Threat hunting also plays a crucial role in early detection of adversaries and swift elimination of vulnerabilities exposed during the hunt. If an adversary somehow manages to penetrate your corporate network, your SIEM as an additional security layer will still play a crucial part in salvaging the scenario and preventing disaster.
Value of Response Time
When launching a threat-hunting campaign, you can use three primary indicators to make sure that your hunting efforts bear fruit. These indicators include:
- Dwell Time. How much time has the adversary spent in your company?
- Reinfection. How many attacks have been launched against your company?
- Lateral Movement. How much damage has been caused by an adversary, in terms of a number of systems that have been compromised?
If you have significant improvement in these areas, your threat-hunting program is reliable. Otherwise, it needs to be enhanced. An immature threat hunting program always fails to prevent all attacks and will miss potential adversaries. Again, your SIEM will be working as an active defense to defeat these adversaries and is your first and fastest line of defense.
Methods of Threat Hunting
When running a threat-hunting program, security analysts use two methods — namely host- or network-based threat hunting. Host-based threat hunting is used to analyze an individual system in order to look for the indicators of attack. On the other hand, network-based threat hunting is utilized to monitor and analyze network traffic to find the signs of adversary’s existence on the network.

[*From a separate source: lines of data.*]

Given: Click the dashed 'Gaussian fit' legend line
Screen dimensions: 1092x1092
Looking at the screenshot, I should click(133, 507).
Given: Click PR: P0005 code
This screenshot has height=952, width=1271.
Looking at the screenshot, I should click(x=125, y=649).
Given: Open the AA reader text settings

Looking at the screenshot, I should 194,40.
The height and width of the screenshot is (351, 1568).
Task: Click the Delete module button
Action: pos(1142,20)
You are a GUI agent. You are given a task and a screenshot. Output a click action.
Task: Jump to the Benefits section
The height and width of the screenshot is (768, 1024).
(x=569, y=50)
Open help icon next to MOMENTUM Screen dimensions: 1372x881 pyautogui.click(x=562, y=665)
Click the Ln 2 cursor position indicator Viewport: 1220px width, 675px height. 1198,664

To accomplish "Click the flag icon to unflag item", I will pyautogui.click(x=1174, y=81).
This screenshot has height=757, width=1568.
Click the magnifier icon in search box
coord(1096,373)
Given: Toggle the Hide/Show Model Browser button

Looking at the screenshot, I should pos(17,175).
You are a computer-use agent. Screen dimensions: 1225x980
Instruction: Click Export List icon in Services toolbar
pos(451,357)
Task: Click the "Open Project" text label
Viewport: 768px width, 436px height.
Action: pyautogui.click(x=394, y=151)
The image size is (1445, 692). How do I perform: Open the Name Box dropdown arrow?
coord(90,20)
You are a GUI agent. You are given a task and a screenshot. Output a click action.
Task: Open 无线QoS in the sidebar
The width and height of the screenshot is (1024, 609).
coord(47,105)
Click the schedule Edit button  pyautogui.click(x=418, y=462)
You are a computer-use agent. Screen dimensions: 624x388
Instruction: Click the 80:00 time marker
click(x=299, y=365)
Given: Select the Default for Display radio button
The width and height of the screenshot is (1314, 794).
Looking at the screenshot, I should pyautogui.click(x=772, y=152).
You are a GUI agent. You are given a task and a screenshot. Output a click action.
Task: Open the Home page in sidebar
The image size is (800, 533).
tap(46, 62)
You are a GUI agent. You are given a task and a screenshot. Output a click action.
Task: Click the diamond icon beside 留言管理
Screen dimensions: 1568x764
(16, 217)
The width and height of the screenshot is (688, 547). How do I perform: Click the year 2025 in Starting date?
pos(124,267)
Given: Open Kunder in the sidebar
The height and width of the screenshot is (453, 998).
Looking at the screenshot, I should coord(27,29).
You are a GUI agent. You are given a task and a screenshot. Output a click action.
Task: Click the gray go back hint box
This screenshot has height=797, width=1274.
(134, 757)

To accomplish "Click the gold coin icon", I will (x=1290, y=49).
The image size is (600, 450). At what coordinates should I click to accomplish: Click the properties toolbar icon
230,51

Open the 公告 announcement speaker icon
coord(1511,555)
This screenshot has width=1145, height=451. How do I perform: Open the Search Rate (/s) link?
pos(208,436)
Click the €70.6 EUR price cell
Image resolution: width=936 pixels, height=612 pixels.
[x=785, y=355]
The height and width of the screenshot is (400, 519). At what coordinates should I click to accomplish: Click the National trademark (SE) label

You must remember that while you are hunting threats and adversaries, you are potentially also being hunted. Hence, the continuous improvement of your threat-hunting capabilities and your defense strategy is indispensable. For this purpose, you need automation and customized tools. You need to make sure that these tools are properly aligned with and complimentary with your threat SIEM solution.
The Way Forward
Cybersecurity threats and adversaries are stronger than many organizations’ security postures. Even with very high defensive systems, organizations cannot ensure 100% security and, therefore, adversaries will successfully find ways to penetrate your corporate network. Nevertheless, organizations can adopt both reactive and proactive approaches, combining an SIEM solution with a team of active threat hunters to protect themselves as efficiently as possible.